A portrait of Yi Seong-gye, founder of the Joseon Kingdom, shows a lump above his right eyebrow. (Nulwa)
Lee, 80, recently published a book titled “Joseon Dynasty Portraits: Expression of Scholar Spirits.” In the book, Lee says that portraits from the Joseon era depicted their models without beautification, a huge difference from those of other countries which, in an effort to glamorize and glorify subjects, rarely show facial imperfections. And those realistic portraits of the Joseon era showed many signs of skin diseases, he added.
“The fact that I was able to make a clinical diagnosis with those portraits means that the paintings are extremely delicate and accurate. Such style of painting is rare in the history of art, where portraits were often beautified for glamorization,” Lee told The Korea Herald.
During the Joseon era, portraits were considered the exclusive domain of high government officials and kings, who used the paintings to highlight their authority.
After examining a total of 519 portraits from the Joseon era with dermatology experts Bang Dong-sik of Yonsei University and Lee Eun-so of Ajou University, Lee found about 20 kinds of skin diseases in 268 pieces -- nearly 75 percent of the portraits in question.
A portrait of a high-ranking government official named Oh Myung-hang shows a symptom of lcterus melas, a dark discoloration of the skin due to terminal liver cirrhosis. (Nulwa)
A portrait of a high-ranking government official named Song Chang-myung shows a symptom of generalized vitiligo, a skin condition in which patches of skin become whiter from losing pigment. (Nulwa)
The most frequent disease detected was acquired melanocytic nevus, commonly known as moles, which were found in a total of 113 pieces. It was followed by senile lentigo, benign pigmented flat spots on sun-exposed skin in the elderly, and smallpox scars, found in 85 and 73 paintings, respectively.
Symptoms for rhinophyma, a condition that causes the development of a large, bulbous nose, and lcterus melas, a dark discoloration of the skin due to terminal liver cirrhosis, were shown in some portraits of Joseon era government officials.
Generalized vitiligo, a skin condition in which patches of skin become whiter from losing pigment -- which had plagued pop legend Michael Jackson in more recent times -- was detected as well. Lee found out from historical records that those people had actually suffered from the aforementioned diseases.
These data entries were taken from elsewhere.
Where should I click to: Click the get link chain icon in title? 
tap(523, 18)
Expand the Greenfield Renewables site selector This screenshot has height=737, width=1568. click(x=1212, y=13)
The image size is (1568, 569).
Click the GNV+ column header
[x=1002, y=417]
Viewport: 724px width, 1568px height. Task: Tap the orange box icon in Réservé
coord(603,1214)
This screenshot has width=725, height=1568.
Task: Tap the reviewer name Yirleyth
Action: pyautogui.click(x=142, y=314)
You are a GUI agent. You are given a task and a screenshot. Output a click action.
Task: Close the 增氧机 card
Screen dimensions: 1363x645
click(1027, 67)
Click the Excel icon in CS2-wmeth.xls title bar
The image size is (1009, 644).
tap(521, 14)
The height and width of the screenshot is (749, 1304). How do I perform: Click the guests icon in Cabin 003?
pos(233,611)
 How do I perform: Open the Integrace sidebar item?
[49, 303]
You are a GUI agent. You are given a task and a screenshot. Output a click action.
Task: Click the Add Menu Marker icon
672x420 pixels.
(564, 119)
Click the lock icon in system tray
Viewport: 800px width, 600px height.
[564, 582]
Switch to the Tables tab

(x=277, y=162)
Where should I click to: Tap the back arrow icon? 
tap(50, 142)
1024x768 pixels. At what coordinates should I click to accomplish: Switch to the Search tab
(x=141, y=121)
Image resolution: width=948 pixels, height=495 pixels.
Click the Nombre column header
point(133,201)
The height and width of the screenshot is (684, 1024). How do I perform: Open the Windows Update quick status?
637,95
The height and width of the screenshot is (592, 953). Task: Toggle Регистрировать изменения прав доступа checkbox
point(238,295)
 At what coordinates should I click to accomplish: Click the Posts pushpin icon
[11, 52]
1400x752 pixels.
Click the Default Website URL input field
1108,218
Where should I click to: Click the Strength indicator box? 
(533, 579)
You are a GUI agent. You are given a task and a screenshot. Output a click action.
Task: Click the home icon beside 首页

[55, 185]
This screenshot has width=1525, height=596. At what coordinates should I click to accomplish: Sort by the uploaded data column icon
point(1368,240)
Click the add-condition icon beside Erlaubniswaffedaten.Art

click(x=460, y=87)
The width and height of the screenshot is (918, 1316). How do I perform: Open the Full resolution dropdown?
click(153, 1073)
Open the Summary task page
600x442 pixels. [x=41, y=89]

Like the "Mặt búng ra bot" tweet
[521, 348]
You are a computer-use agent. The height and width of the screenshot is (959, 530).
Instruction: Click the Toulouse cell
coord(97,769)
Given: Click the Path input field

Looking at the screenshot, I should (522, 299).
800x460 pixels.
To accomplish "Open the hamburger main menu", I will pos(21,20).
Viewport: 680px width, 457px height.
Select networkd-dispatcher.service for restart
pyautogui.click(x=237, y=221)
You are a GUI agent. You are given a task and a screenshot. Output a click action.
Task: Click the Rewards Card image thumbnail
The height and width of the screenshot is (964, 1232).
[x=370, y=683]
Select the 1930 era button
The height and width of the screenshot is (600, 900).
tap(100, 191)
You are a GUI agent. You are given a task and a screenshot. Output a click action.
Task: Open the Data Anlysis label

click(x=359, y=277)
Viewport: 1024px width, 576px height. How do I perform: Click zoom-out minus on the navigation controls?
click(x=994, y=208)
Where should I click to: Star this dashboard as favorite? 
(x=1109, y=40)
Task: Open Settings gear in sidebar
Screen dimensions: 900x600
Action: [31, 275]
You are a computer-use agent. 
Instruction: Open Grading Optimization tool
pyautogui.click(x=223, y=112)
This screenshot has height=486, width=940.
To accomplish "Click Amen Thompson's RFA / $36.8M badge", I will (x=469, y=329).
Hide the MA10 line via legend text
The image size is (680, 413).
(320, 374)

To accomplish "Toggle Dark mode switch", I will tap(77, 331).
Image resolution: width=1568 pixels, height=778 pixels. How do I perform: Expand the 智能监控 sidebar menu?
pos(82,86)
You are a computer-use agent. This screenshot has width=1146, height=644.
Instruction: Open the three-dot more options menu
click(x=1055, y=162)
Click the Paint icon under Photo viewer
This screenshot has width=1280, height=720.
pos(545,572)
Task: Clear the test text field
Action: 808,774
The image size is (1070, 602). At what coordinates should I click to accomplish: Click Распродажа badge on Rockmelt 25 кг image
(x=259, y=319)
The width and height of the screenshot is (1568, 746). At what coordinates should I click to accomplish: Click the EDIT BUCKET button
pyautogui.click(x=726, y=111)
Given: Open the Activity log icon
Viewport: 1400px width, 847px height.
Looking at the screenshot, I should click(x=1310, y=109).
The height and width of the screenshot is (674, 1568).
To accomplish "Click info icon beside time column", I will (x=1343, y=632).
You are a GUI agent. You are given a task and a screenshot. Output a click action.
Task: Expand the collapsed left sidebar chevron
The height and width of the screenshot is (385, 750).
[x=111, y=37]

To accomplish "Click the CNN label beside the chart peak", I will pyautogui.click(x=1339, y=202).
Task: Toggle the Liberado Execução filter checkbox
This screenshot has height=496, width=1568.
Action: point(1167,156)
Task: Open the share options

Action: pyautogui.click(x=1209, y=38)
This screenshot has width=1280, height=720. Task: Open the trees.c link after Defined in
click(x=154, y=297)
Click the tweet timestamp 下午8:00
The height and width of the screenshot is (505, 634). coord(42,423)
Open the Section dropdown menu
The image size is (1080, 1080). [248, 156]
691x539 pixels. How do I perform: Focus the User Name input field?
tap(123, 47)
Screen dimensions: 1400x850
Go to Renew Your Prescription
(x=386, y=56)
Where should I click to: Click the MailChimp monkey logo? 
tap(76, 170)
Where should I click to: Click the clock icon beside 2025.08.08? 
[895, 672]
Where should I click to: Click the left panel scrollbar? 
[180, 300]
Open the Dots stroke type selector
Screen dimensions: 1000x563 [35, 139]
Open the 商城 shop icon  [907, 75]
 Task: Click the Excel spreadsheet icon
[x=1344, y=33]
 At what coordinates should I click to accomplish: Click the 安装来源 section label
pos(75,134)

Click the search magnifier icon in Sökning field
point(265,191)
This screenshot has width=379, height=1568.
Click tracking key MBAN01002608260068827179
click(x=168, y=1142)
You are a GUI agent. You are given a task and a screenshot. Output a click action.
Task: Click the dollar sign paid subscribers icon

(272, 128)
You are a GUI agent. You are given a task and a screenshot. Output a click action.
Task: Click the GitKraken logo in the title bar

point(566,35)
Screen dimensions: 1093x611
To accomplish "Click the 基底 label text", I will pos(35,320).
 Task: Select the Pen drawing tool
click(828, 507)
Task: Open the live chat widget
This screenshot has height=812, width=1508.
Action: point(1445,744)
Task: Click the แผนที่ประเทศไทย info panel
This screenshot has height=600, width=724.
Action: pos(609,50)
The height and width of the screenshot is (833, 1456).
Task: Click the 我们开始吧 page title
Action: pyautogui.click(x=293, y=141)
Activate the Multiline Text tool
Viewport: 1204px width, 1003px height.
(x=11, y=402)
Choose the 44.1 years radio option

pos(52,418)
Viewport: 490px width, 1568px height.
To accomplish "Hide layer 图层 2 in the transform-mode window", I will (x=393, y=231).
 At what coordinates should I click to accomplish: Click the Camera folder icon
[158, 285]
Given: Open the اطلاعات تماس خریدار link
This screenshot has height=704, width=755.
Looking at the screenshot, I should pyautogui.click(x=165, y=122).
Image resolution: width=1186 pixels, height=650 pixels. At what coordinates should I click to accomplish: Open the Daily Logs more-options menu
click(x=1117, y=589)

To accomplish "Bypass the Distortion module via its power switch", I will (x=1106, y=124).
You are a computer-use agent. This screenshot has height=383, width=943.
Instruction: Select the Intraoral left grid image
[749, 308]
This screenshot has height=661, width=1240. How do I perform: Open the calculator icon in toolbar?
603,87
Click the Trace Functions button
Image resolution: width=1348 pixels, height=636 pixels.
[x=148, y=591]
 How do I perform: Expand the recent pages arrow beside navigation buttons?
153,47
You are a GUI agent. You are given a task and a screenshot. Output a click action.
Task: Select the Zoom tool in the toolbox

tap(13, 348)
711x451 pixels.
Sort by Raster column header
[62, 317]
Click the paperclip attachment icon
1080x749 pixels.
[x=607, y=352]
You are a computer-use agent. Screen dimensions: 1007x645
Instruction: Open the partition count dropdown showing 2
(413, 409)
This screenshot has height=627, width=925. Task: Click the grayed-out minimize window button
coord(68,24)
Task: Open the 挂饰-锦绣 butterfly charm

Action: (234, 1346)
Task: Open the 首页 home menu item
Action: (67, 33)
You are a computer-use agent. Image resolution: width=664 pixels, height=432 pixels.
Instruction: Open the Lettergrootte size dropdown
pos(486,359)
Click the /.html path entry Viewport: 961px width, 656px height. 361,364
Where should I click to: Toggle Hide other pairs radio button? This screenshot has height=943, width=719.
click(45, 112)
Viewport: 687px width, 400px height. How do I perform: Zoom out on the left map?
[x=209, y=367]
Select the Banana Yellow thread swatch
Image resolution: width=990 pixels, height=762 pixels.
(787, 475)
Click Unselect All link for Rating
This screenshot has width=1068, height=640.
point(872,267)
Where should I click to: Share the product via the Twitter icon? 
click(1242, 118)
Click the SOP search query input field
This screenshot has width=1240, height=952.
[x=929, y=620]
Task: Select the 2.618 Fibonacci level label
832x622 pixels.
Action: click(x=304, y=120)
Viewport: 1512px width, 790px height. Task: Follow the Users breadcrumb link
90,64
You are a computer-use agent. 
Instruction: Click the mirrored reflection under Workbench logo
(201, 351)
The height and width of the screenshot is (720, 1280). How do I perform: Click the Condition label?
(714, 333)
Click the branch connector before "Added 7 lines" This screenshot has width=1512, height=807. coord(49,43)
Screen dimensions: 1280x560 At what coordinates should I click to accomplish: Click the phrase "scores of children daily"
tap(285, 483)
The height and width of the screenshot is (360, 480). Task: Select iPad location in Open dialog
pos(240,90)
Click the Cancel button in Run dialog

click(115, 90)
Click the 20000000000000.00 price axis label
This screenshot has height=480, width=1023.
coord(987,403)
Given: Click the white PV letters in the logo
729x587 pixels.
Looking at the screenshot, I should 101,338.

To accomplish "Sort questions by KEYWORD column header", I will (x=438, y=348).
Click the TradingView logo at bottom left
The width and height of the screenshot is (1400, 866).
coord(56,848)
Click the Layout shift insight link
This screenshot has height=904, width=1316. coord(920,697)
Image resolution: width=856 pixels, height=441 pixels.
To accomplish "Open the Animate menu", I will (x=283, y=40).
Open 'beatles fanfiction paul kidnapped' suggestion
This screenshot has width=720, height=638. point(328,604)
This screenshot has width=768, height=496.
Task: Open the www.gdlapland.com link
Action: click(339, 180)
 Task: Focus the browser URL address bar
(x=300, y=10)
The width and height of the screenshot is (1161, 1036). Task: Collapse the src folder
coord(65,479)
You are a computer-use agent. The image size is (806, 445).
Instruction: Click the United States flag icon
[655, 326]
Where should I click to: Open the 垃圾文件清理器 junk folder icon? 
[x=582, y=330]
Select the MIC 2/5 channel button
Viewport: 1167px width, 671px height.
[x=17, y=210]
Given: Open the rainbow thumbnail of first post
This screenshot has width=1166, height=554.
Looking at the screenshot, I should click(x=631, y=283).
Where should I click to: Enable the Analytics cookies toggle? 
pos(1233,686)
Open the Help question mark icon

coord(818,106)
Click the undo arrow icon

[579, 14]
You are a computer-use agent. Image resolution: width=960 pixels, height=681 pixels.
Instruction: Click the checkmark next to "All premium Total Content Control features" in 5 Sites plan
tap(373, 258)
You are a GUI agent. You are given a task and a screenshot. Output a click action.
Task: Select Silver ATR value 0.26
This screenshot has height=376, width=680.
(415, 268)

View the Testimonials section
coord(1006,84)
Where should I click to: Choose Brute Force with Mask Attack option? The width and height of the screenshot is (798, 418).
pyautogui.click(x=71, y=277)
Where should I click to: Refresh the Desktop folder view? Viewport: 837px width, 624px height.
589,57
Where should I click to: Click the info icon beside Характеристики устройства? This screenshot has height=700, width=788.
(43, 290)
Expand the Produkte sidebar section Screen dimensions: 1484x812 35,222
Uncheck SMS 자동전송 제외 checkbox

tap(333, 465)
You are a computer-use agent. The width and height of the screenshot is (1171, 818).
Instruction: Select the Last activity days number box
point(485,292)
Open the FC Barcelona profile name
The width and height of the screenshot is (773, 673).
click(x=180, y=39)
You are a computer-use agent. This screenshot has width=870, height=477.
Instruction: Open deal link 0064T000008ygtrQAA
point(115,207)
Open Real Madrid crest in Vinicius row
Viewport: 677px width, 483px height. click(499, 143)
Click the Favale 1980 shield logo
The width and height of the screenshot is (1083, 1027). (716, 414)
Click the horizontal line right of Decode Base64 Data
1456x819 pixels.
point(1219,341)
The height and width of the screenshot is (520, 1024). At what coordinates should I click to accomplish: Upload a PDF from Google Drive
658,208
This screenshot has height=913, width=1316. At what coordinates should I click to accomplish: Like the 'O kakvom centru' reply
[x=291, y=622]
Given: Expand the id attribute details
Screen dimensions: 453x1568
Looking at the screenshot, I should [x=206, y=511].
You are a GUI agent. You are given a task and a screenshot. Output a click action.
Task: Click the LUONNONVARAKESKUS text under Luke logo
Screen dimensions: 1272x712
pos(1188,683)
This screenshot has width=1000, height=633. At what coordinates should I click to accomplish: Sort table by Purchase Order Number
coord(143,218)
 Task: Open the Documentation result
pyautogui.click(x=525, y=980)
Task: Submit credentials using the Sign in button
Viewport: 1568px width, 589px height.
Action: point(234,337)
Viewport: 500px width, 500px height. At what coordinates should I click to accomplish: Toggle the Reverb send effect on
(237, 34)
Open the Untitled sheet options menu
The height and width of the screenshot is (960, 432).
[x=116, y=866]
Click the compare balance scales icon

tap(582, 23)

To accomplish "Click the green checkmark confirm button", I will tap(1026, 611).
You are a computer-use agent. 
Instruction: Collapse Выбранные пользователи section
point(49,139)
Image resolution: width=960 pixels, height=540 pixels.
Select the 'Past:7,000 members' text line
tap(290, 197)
Even the portrait of the founder of the Joseon Kingdom showed a small lump, medically known as nevocellular nevus, above the right eyebrow. And such a painting, which clearly shows a facial flaw, would not have been possible without the king’s consent, said Lee.
What Lee seeks to draw from the portraits is the “spirit of ‘seonbi,’” the zeitgeist of the period that emphasized austerity and honesty.
A portrait of a high government official named Hong-jin shows a symptom of rhinophyma, a condition that causes the development of a large, bulbous nose. (Nulwa)
“Seonbi” refers to Joseon-era scholars who did not seek monetary gain or mundane pleasures.
“During the Joseon era, there was a rule that portraits should portray every detail of a model. Allowing their portraits to show almost everything in the most realistic and honest way, regardless of their social status, I would call it a spirit of seonbi,” Lee said.
And the fact that those suffering from skin diseases ascended to high ranks in the government reflects the spirit of tolerance that prevailed in society, he said.
Lee also hopes Koreans will have more pride in their cultural assets.
“The last thing I want to emphasize is that we should have pride in our portraits. Throughout the 518 years of the Joseon period, the artistic style of portraits didn’t change once. And that’s totally unprecedented in the history of art around the world. Our ancestors, they had that spirit of scholars for a very long time,” he said.